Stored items
____________

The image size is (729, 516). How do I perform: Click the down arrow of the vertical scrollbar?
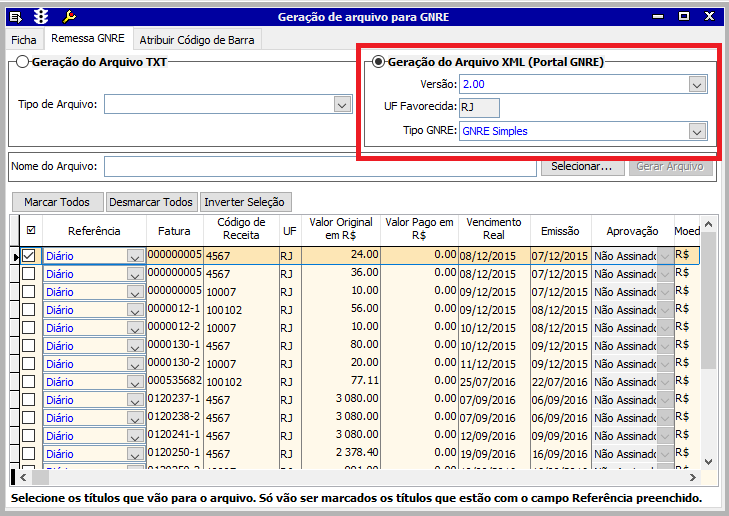[x=709, y=461]
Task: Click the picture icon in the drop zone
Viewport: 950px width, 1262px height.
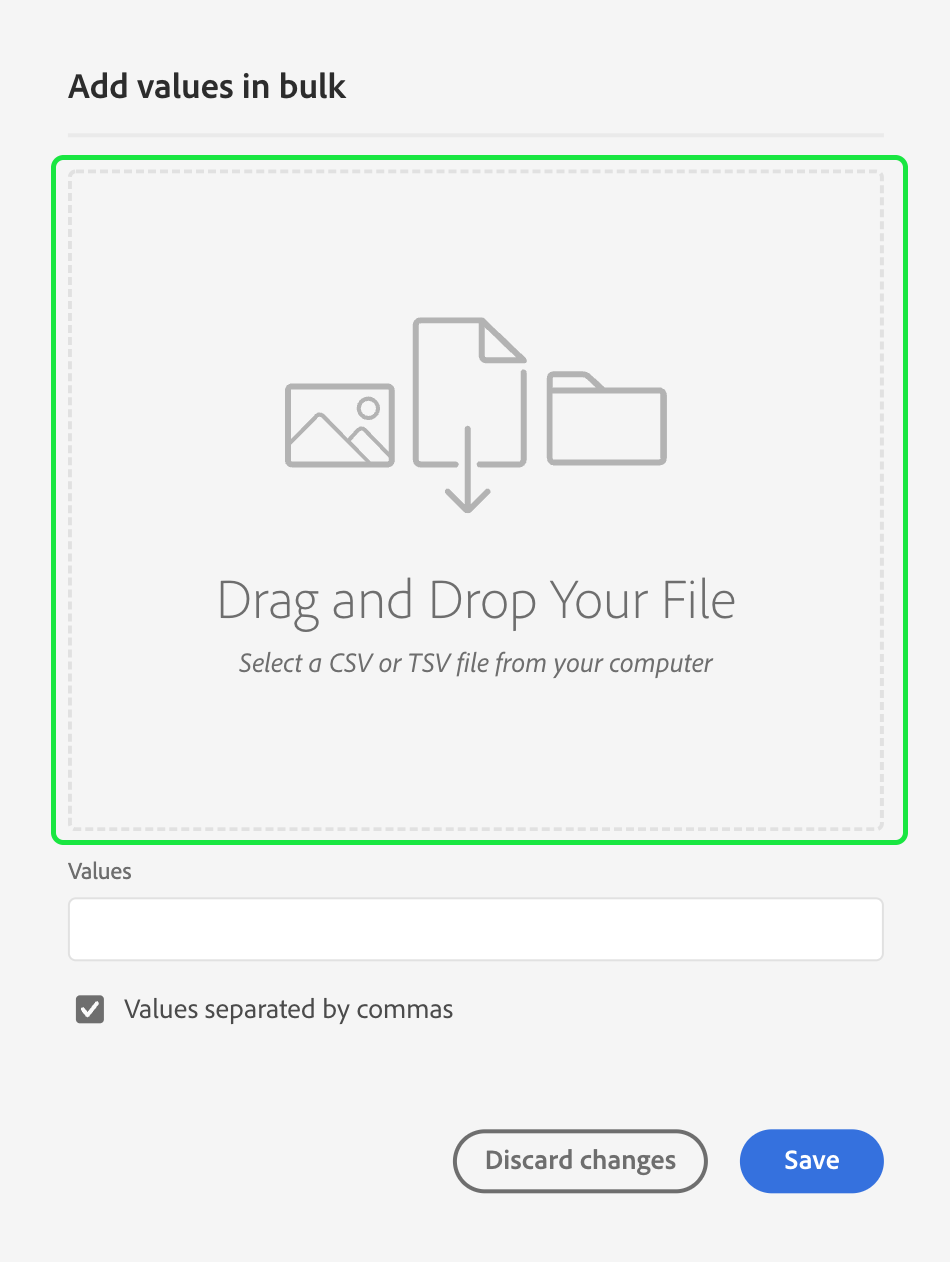Action: (x=340, y=425)
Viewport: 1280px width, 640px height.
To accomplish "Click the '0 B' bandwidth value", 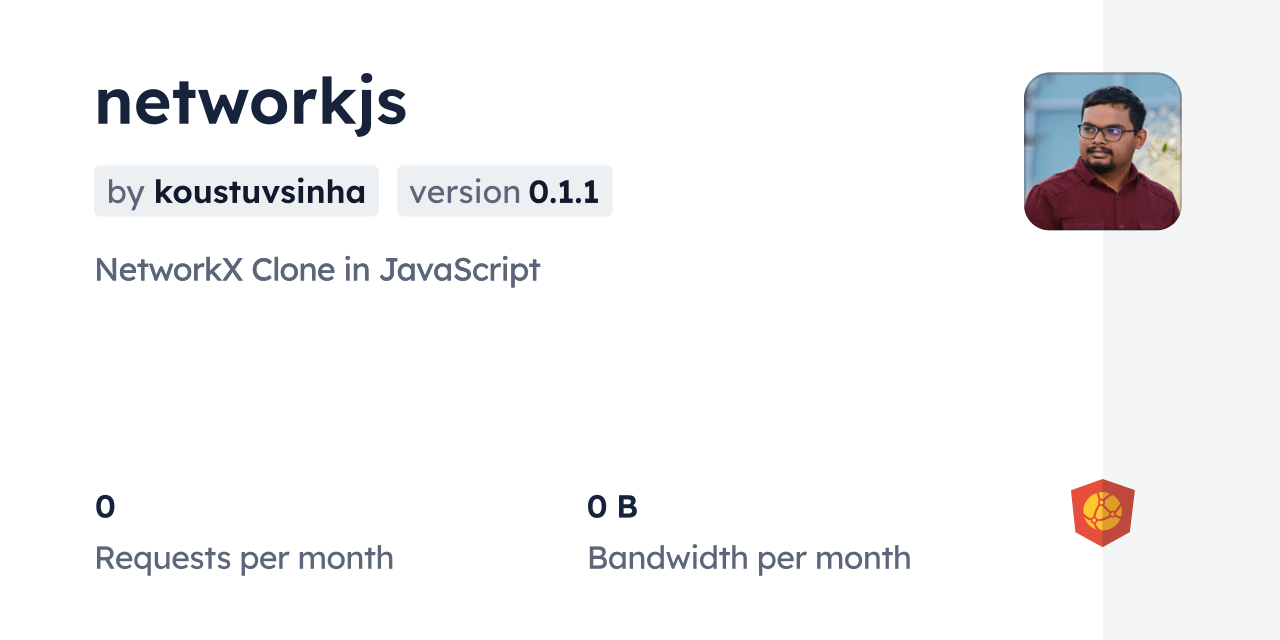I will 612,507.
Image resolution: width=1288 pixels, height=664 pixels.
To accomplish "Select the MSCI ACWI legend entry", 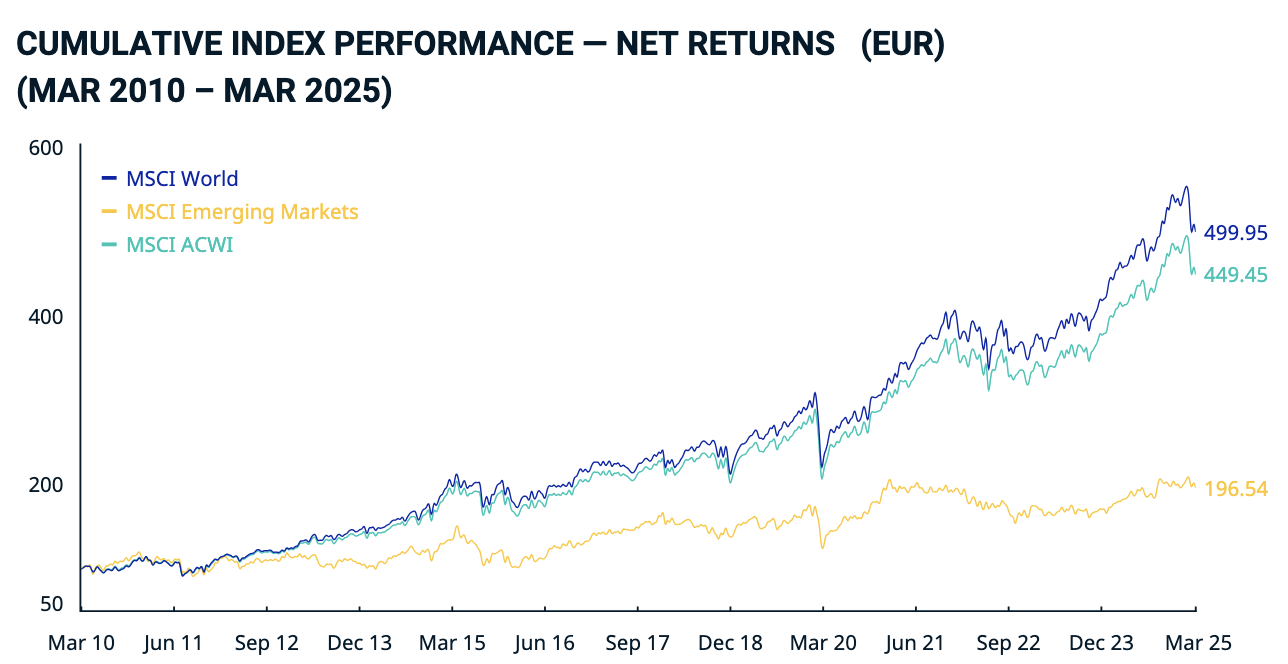I will click(x=179, y=245).
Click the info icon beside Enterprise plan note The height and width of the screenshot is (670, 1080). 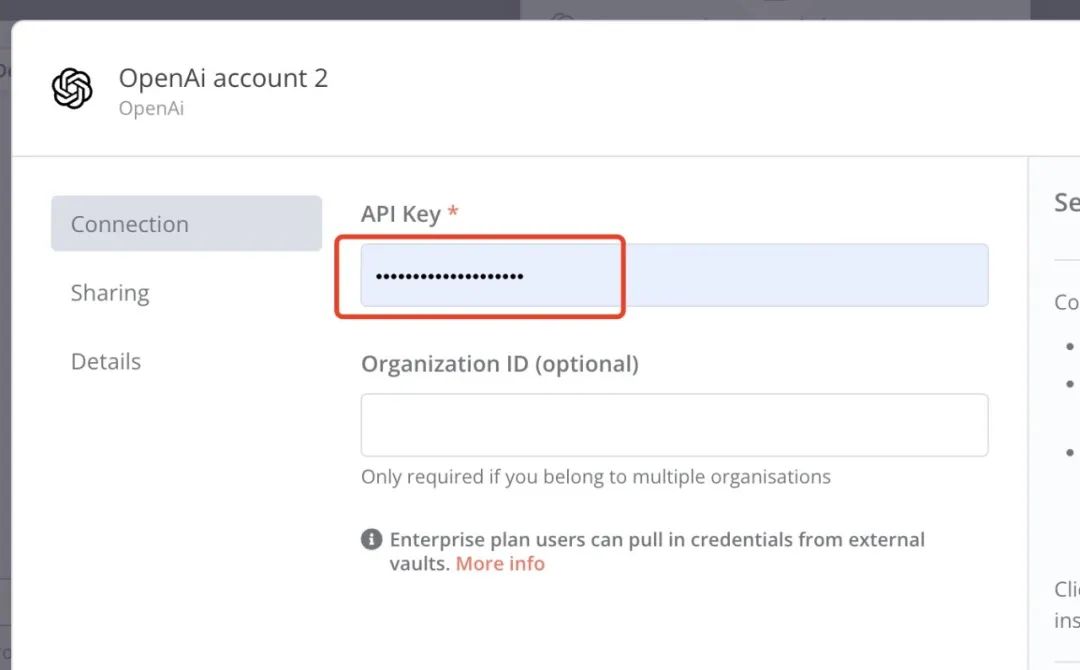(371, 540)
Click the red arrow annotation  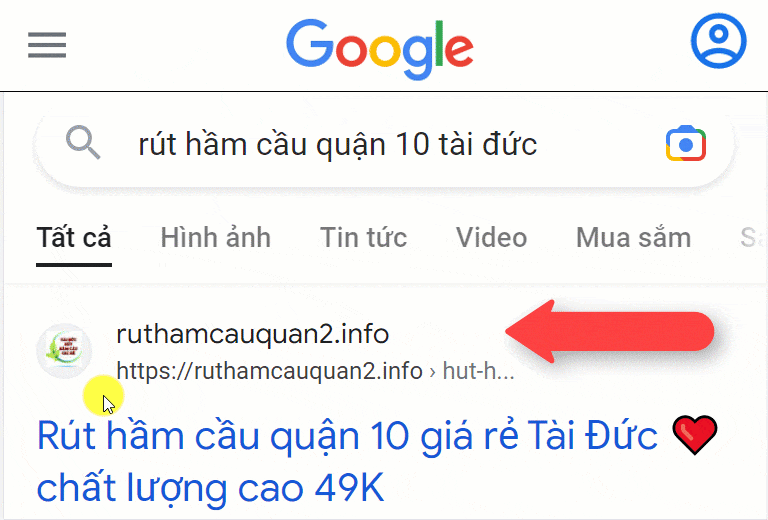pyautogui.click(x=609, y=331)
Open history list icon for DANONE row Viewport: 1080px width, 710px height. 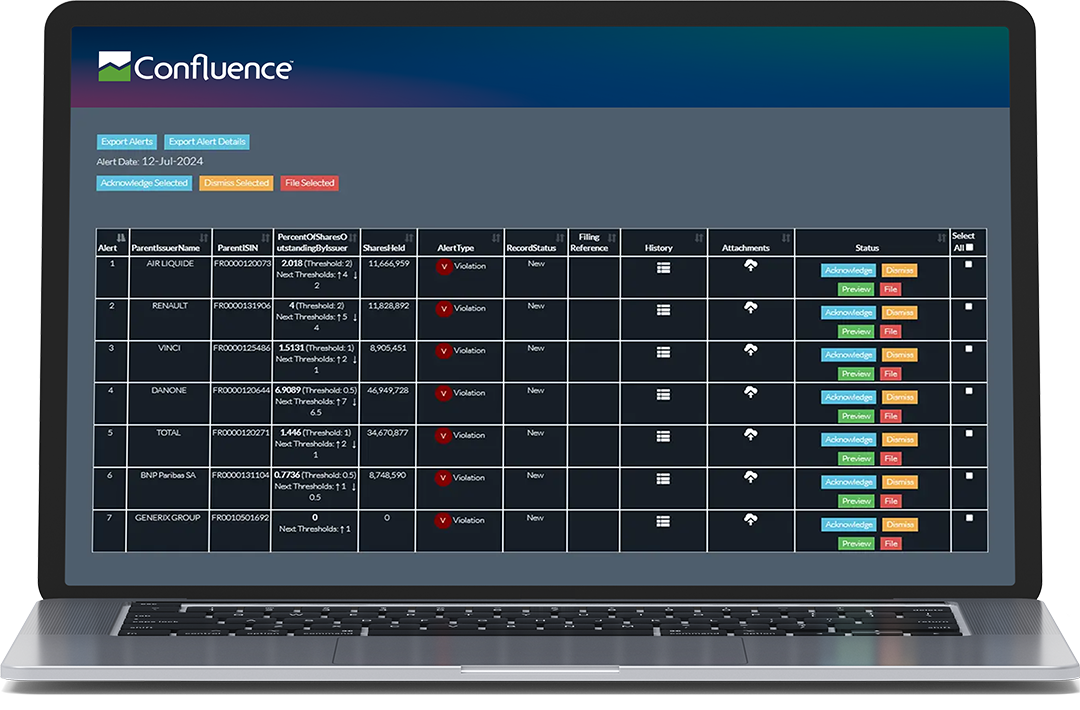point(663,394)
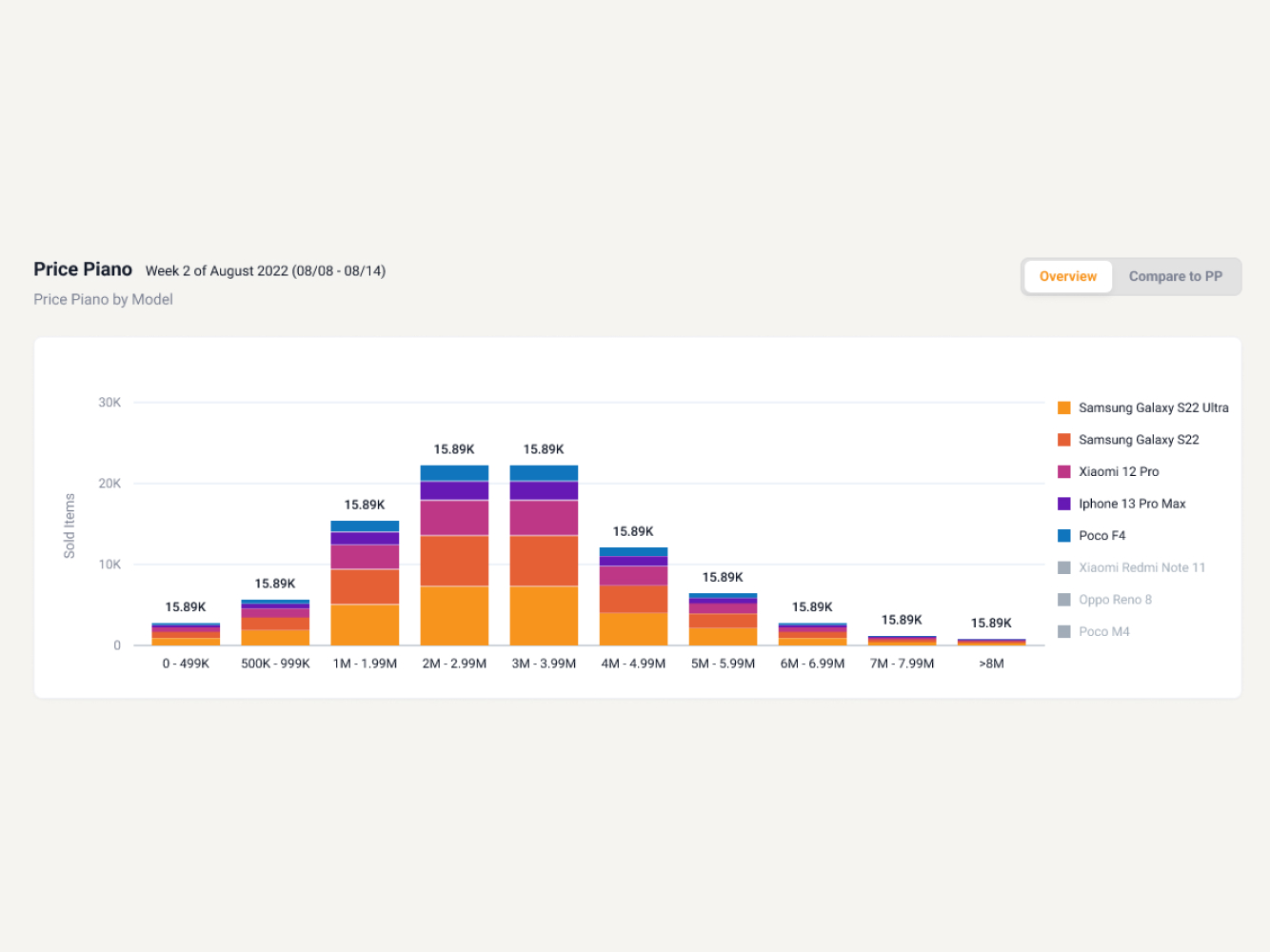Click the 2M - 2.99M stacked bar
Screen dimensions: 1270x952
tap(454, 556)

____________

*PROBLEM STATEMENT*:
Exactly and only the lines from the top of the records down to the line containing "Viewport: 1280px width, 640px height." should be transcribed, please, without the pictures.

*RESPONSE*:
The image size is (729, 516). How do I perform: Click the down arrow of the vertical scrollbar?
[x=709, y=461]
Task: Click the picture icon in the drop zone
Viewport: 950px width, 1262px height.
Action: (x=340, y=425)
Viewport: 1280px width, 640px height.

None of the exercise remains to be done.